- Passage
--

According to René Girard, we desire what others desire, and thus the one who shows us what is desirable can become our rival. If a person desires the same object as someone else, it may not lead to competition and strife if there are enough objects: drinks, cars, yachts, houses … Scott Fitzgerald seems to show in his novel that also being in love doesn’t have to lead to rivalry. Nick admired and copied Gatsby’s behaviour, but he never became Gatsby’s rival. He fell in love with – the best second choice – Daisy’s friend, Jordan. Of course, he too had to deal with rivals who lusted after her – as Nick’s story wonderfully abundantly demonstrates. But what happens if two people do desire the same girl? That’s what Fitzgerald explores in the main mimetic conflict in the story: who could win Daisy’s heart: Gatsby or Tom? How and why?

One hot afternoon, the rivalry between Jay Gatsby and Tom Buchanan reached its climax in an open confrontation between the rivals. Scott Fitzgerald invented a double scene for this ultimate fight. To make these scenes even more hilarious and sensational he makes the protagonists Daisy, Tom and their guests Jordan and Nick drive from one scene – the house of the Buchanans – to the other – a hotel room they rent in town – in the car of their rival; and, as there is no petrol enough in Gatsby’s car, Tom Buchanan even has to stop at the petrol station of … the husband of Myrtle, his mistress! That stop will later prove to be of utmost importance to the denouement of the plot.

Scott Fitzgerald added other nice dramatic touches to the two scenes. The conversations take place while it is unbearably hot and (forbidden) alcohol is consumed all the time, two elements which make people both highly irritable and unrestrained. He also added a hilarious thematic note to the whole dramatic situation: the second scene takes place in a hotel, where they all of a sudden hear ‘Mendelssohn’s Wedding March from the ballroom below’. Quite a sarcastic coincidence indeed! 

Nick writes down the long and open fight between the lovers to conquer Daisy that afternoon in much detail. In what he observed that afternoon, we can see what René Girard pointed out time and again in mimetic crises. At the height of a mimetic conflict, rivals mirror one another: they become doubles. Gatsby and Tom Buchanan tried very hard, not so much to win the heart of their beloved as to destroy each other, without taking into account the effect of their words on Daisy. In this way, both rivals really looked like one another. 

By the end of the afternoon, Tom Buchanan seemed to have won. He could convince Daisy that Gatsby must have become fabulously rich because he was a criminal bootlegger.

Thou shalt not kill

Why does Nick tell us the story of this adulterous affair? An affair that he willingly facilitated between his dear cousin and a criminal, an illegal liquor dealer? And why is Nick at the same time so open and frank about his own complicated love life?

--

- What to work on
**a)** In the passage on mimetic rivalry, what do the characters suddenly hear while they are in the hotel?
**b)** The passage on mimetic rivalry names several objects that people can desire without strife when there are enough of them. List them.

- Records shown
--

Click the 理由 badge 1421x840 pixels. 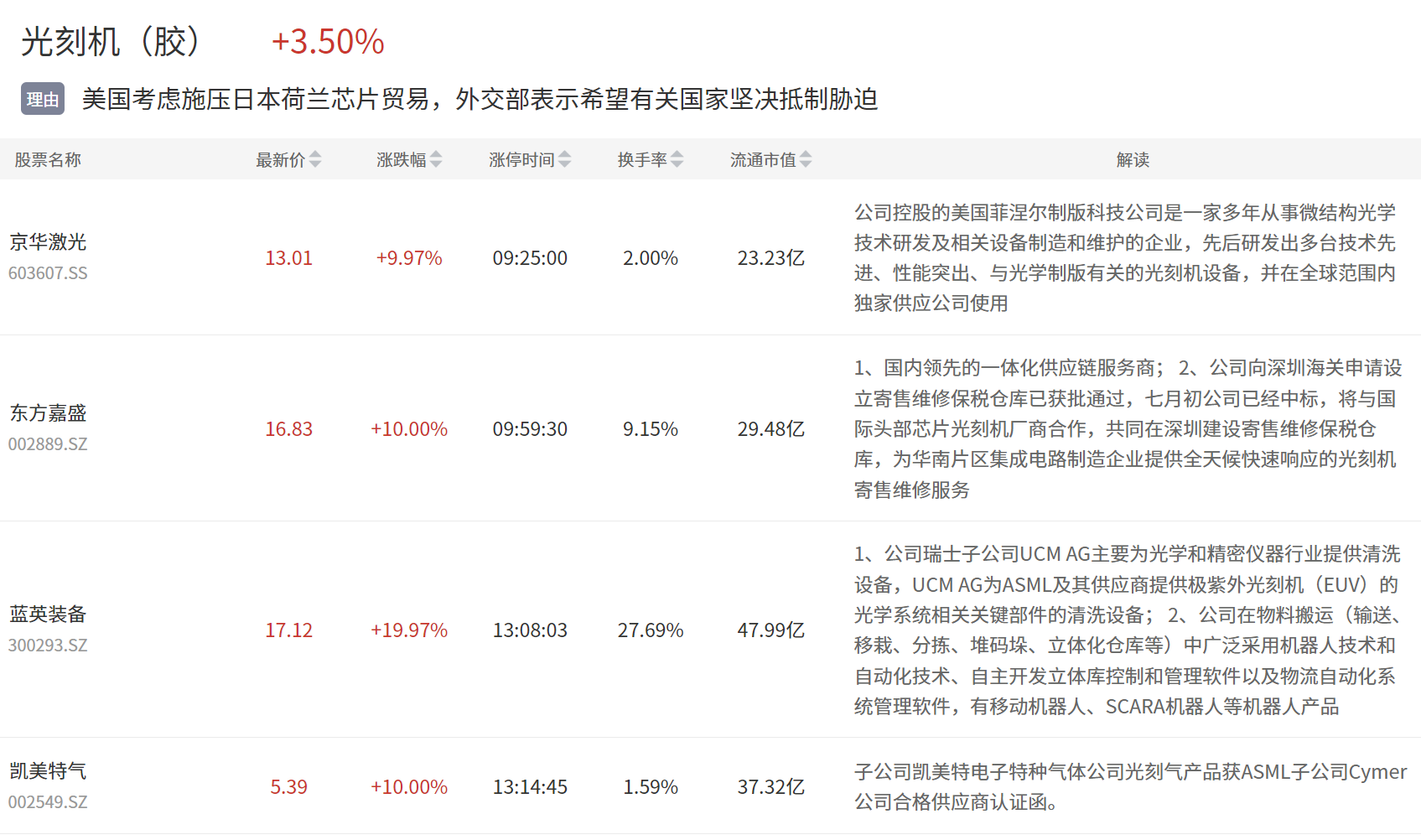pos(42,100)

--

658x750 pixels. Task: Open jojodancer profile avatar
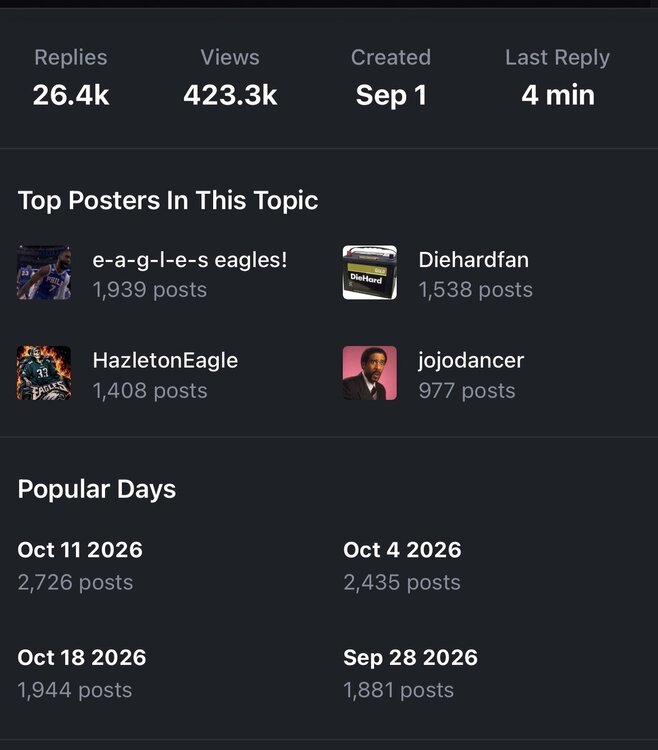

--

- Exercise results
**a)** Mendelssohn's Wedding March from the ballroom below.

**b)** Drinks, cars, yachts, houses